Fin de journée, fin de semaine, fin d'année. Dans les bureaux du distributeur de Le Beau rôle, très jolie comédie romantique de Victor Rodenbach, Vimala Pons et William Lebghil assurent les dernières interviews avant la sortie de ce film dans les salles, le 18 décembre 2024. De la fatigue donc, mais aussi de la familiarité et de la sincérité, cette authenticité ravissante qui perce quand les digues de l'ennuyeuse bienséance se fissurent.

Et c'est bien de la fin de quelque chose dont il est question dans Le Beau rôle. La fin d'un couple d'artistes, Nora et Henri, jusque-là en fusion dans leur métier de metteuse en scène et d'acteur de théâtre. Les deux se nourrissent du regard de l'autre, de leur désir à la fois personnel et professionnel, mais tout change lorsque qu'Henri trouve enfin un beau rôle de cinéma, loin des planches de théâtre, l'univers de Nora.

La fin d'un amour et d'une collaboration, et donc un nouveau départ obligé pour l'une et l'autre. Film très personnel de son auteur, scénariste pour les écrans et en couple avec Pauline Bayle, comédienne et metteuse en scène de théâtre, Le Beau rôle explore avec une énergie renversante le déchirement d'un couple entre deux mondes, celui du théâtre et du cinéma, mêlant avec habileté la peinture de caractères et la comédie de situations.

Un casting idéal

Le Beau rôle exploite intelligemment dans son écriture certains codes de la comédie de re-mariage et offre une poignée de remarquables mises en scènes, mais c'est particulièrement par la grâce de son casting qu'il caresse quelques sommets. Le choix de ses comédiens est toujours fondamental, et Le Beau rôle allie le meilleur de ses deux acteurs principaux, Vimala Pons et William Lebghil. À savoir, pour elle, une forte singularité, confiante et éblouissante, et pour lui un mystère très séduisant, une douce sensation d'égarement constant et néanmoins de désir d'action. Et à l'épreuve d'une rupture amoureuse et professionnelle qui peut foncer ces couleurs comme leur en donner d'autres, l'une et l'autre, dans leurs personnages, vont se redécouvrir.

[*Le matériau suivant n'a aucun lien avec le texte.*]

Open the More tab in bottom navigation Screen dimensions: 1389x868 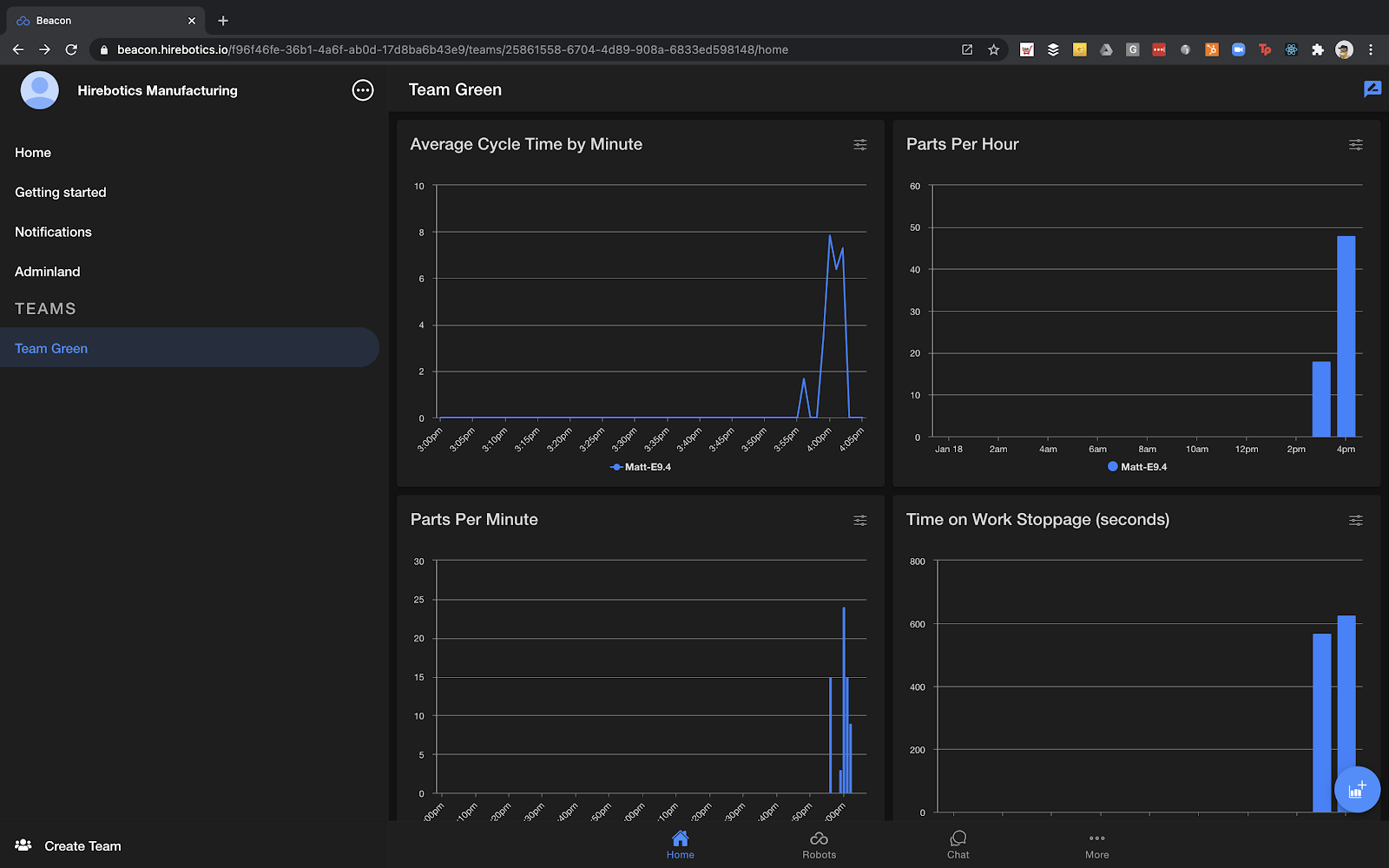(1096, 845)
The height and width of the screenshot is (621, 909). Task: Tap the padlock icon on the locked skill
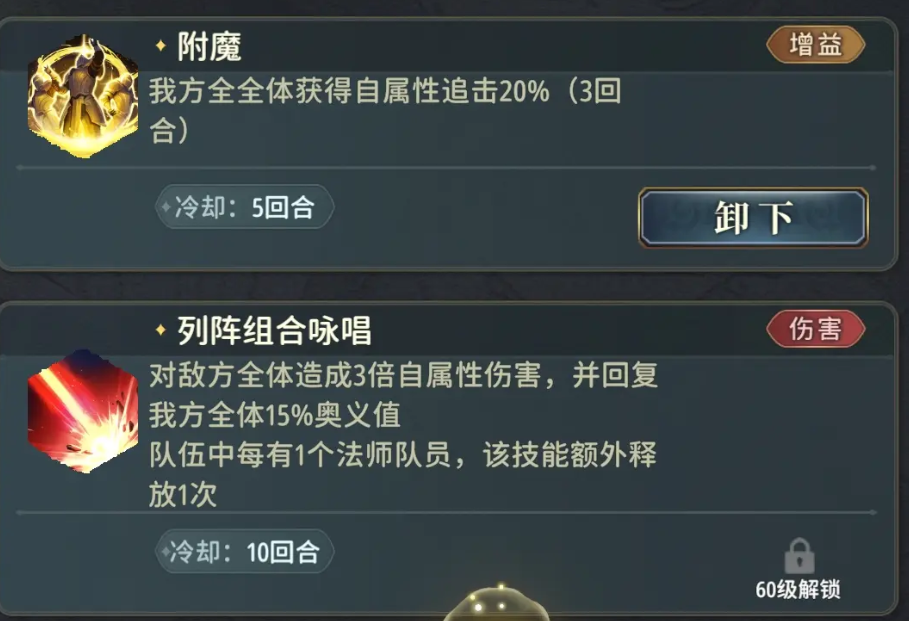click(798, 556)
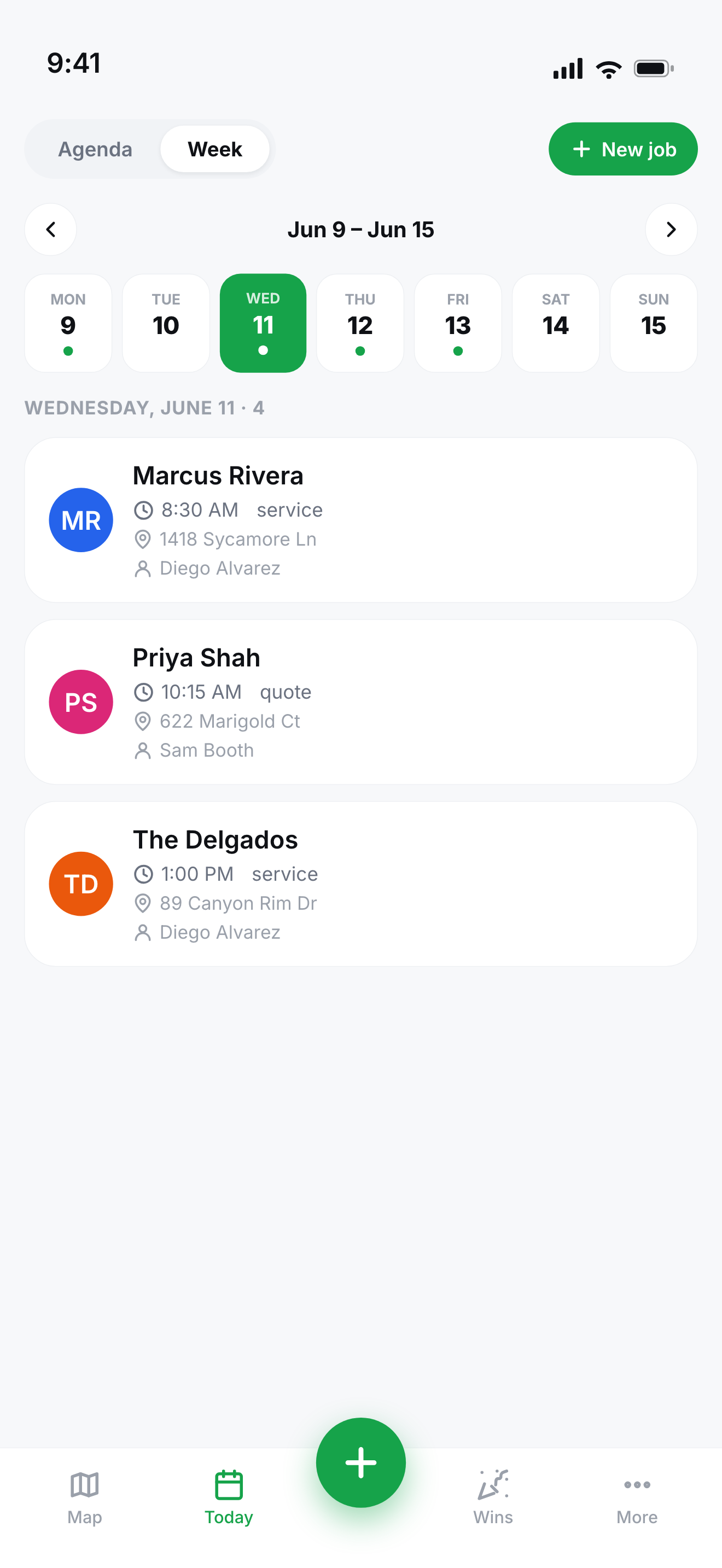Open The Delgados service job
The image size is (722, 1568).
(361, 884)
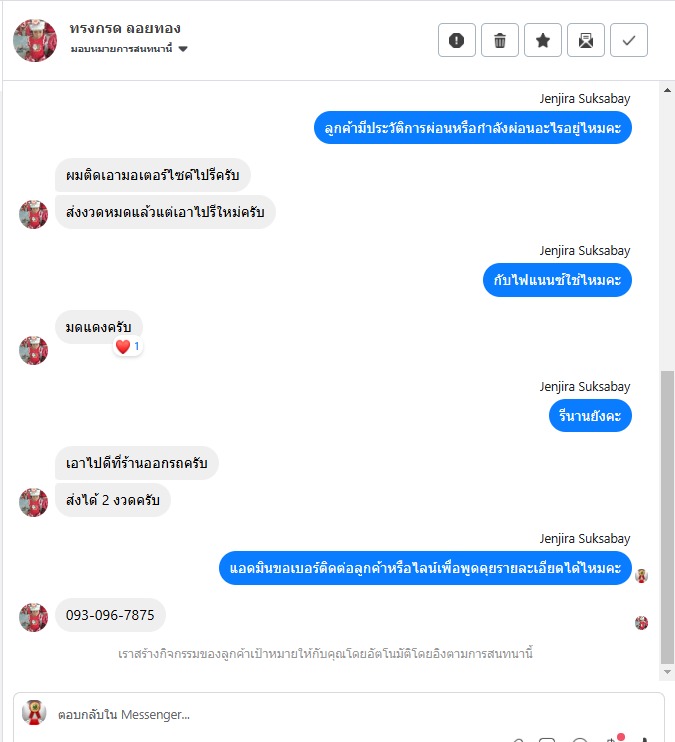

Géniaux dans les images de Le Beau rôle, ils le sont aussi au moment de les rencontrer, s'amusant de la proximité avec leurs rôles, redoublant d'ironie et de vannes. Nora est en effet une metteuse en scène, ce qu'est aussi Vimala Pons. Henri est un acteur qui aspire à un autre univers, une autre représentation, ce à quoi William Lebghil, souvent recruté pour son talent comique, aspire peut-être lui aussi avec des performances récentes, plus dramatiques et profondes, très remarquées... Rencontre sans barrières et en roue libre avec deux artistes en pleine forme.

Comment présenteriez-vous, en quelques mots, l'histoire de Le beau rôle ?

Vimala Pons : C’est l’histoire d’un couple…ah je déteste ce mot.

William Lebghil : "couple" ?

Vimala Pons : Oui. J’ai l’impression de voir deux pigeons qui chient dans une gouttière... (rires) C’est l’histoire de l’amour après l’amour ! Est-ce que l’amour existe après l’amour ? Quand est-ce que l’amour cesse d’exister ? "Do you believe in love after love" ? Je le fais aussi en anglais.

William Lebghil : Cher.

Vimala Pons : Très cher.

William Lebghil : Et rien à voir avec le Loir et Cher. De Michel Delpech.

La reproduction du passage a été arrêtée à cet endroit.